- Open Access
- Total Downloads : 594
- Authors : Deepa V. Guleria, Chavan M. K
- Paper ID : IJERTV2IS50104
- Volume & Issue : Volume 02, Issue 05 (May 2013)
- Published (First Online): 18-05-2013
- ISSN (Online) : 2278-0181
- Publisher Name : IJERT
- License: This work is licensed under a Creative Commons Attribution 4.0 International License
Intrusion Detection System Based On Conditional Random Fields
Deepa V. Guleria1, Chavan M. K2 1PG Scholar, VPCOE Baramati
2Asstt Prof, VPCOE Baramati
Abstract
An intrusion detection system is used to monitor network traffic, check for suspicious activities and notifies the network administrator or the system. To operate in high speed networks, present network intrusion detection systems are either signature based or anomaly based system. These systems are inefficient and suffer from a large number of false alarms. Some of the common attacks such as DoS,R2L ,Probe and U2R affect the network resources. Intrusion detection system has challenges to detect malicious activities reliably and should able to perform efficiently with large amount of network traffic.
We address in this paper two major issues of Accuracy and Efficiency by introducing a probabilistic approach Conditional Random Fields and Sequential Layered Approach.

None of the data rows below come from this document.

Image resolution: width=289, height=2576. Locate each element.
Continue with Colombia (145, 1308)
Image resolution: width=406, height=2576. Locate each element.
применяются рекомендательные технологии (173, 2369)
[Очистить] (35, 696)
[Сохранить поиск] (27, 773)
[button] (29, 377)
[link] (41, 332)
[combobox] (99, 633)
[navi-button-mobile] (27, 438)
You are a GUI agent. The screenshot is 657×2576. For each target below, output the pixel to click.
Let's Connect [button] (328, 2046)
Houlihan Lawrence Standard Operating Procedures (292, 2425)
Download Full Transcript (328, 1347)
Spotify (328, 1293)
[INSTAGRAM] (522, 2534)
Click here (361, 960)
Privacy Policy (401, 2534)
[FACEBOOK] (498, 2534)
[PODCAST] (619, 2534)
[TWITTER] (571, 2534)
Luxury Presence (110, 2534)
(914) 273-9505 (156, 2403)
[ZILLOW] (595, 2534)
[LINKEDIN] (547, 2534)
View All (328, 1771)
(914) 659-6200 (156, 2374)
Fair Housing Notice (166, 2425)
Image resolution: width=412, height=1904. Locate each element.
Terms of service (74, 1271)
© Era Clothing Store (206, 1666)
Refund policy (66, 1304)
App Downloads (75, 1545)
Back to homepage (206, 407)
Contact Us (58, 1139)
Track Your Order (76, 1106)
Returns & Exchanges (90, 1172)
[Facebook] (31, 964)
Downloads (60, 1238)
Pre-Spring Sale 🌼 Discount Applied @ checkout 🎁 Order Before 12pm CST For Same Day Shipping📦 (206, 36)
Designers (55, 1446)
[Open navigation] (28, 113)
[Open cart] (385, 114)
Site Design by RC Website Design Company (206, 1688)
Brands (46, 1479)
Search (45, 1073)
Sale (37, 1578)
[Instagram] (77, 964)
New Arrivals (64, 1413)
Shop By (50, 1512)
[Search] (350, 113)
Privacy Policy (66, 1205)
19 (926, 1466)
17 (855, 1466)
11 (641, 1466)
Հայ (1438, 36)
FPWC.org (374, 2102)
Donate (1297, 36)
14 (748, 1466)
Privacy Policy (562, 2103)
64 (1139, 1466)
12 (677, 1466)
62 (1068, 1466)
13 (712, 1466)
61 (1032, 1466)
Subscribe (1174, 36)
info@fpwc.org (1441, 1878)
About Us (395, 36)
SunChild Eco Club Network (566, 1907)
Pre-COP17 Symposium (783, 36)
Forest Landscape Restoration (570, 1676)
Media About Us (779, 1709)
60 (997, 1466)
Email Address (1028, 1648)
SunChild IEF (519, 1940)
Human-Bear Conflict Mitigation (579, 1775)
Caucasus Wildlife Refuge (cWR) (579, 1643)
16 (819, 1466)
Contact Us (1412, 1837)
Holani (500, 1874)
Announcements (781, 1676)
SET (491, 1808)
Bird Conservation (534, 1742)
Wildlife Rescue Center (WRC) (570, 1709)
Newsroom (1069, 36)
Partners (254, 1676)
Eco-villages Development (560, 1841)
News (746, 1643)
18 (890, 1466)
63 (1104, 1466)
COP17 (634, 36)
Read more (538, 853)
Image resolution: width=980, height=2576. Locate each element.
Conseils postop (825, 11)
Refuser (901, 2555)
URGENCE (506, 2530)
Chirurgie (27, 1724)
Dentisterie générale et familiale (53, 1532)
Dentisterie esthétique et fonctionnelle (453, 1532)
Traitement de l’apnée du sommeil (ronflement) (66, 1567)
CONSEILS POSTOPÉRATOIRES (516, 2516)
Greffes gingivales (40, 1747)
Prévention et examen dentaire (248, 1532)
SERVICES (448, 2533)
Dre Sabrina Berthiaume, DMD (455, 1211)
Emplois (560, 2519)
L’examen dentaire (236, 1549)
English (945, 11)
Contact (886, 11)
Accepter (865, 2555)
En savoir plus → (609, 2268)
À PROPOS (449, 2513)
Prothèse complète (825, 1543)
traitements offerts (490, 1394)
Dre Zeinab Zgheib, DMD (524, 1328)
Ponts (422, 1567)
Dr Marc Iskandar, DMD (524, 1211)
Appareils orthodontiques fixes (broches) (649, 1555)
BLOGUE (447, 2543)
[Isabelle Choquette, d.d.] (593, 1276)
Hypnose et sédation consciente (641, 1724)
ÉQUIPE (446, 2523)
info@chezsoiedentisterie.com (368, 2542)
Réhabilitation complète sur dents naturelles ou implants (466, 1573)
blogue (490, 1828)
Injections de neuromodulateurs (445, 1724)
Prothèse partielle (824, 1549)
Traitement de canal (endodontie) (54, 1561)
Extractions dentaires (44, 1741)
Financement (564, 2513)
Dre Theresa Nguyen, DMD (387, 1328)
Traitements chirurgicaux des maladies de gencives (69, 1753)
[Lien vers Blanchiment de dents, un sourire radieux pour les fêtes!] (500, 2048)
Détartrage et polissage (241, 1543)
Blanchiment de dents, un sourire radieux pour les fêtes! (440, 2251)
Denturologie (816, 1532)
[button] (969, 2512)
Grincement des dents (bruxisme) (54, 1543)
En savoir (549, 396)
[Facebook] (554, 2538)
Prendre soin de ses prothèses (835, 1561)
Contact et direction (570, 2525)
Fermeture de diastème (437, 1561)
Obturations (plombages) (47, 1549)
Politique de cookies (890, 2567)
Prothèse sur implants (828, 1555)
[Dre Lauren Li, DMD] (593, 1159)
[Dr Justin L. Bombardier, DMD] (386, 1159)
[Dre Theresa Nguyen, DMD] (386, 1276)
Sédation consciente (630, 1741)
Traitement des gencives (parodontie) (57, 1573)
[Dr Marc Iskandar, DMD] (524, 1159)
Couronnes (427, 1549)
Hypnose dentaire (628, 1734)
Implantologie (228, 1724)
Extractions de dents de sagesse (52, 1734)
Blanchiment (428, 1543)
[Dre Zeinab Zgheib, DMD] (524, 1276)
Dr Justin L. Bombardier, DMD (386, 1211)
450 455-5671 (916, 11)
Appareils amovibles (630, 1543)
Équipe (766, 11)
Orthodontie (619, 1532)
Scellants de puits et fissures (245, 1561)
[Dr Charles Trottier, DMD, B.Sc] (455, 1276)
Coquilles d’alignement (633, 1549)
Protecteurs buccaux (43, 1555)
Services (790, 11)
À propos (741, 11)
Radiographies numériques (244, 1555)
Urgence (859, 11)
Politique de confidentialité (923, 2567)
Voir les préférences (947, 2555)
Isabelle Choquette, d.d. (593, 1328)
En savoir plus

It is demonstrated that using Conditional Random Fields high attack detection accuracy can be achieved and using the Sequential Layered Approach high efficiency. Our experimental results on the benchmark KDD 1999 intrusion data set show improvement in attack detection accuracy is very high for Probe, Denial of Service, U2R and R2L attacks.
Keywords: Intrusion Detection, Conditional Random Fields, Network Security, Decision tree
-
Introduction
Intrusion Detection Systems (IDS) refers to a program used to detect an intrusion when it happens and to prevent a system from being compromised. An intrusion detection system monitors the activities of a given environment and detects inaccurate and inappropriate and anomalous activity as defined by the Sysadmin, Audit, Networking, and Security (SANS) institute [1]. Detecting intrusions in networks and applications has become one of the most critical tasks to prevent their misuse by attackers. Attackers try the newer and more advanced methods to defeat the installed security system. Denial of Service, Probing,
Remote to Local, User to Root and others are some diverse type of attacks that creates a challenge for any intrusion detection system to detect different types of attacks with very minimum false alarms [2]. Therefore its a challenge to build a system which has broad attack detection coverage and which gives very few false alarms. The system must also be efficient to cope with large amount of audit data. There are three types of IDS depending on their mode of deployment, Network Based, Host Based and Application Based .Network based IDS monitors the packets from the network identifies intrusion by examining the network traffic and multiple hosts. Host based IDS analyze the audit patterns at the kernel level of the system which include system access logs and the error logs. It alerts the user or administrator when suspicious activity is detected. Intrusion detection systems can also be classified as signature based or anomaly based depending upon the attack detection method. Signature based IDS relies on identifying known signatures while the anomaly based systems depends on the pattern of computer usage and trained from the normal data. The Signature based systems have very high detection accuracy but they fail when an attack is previously unseen. On the other hand, anomaly based may have the ability to detect new unseen attacks but have the problem of low detection accuracy [4].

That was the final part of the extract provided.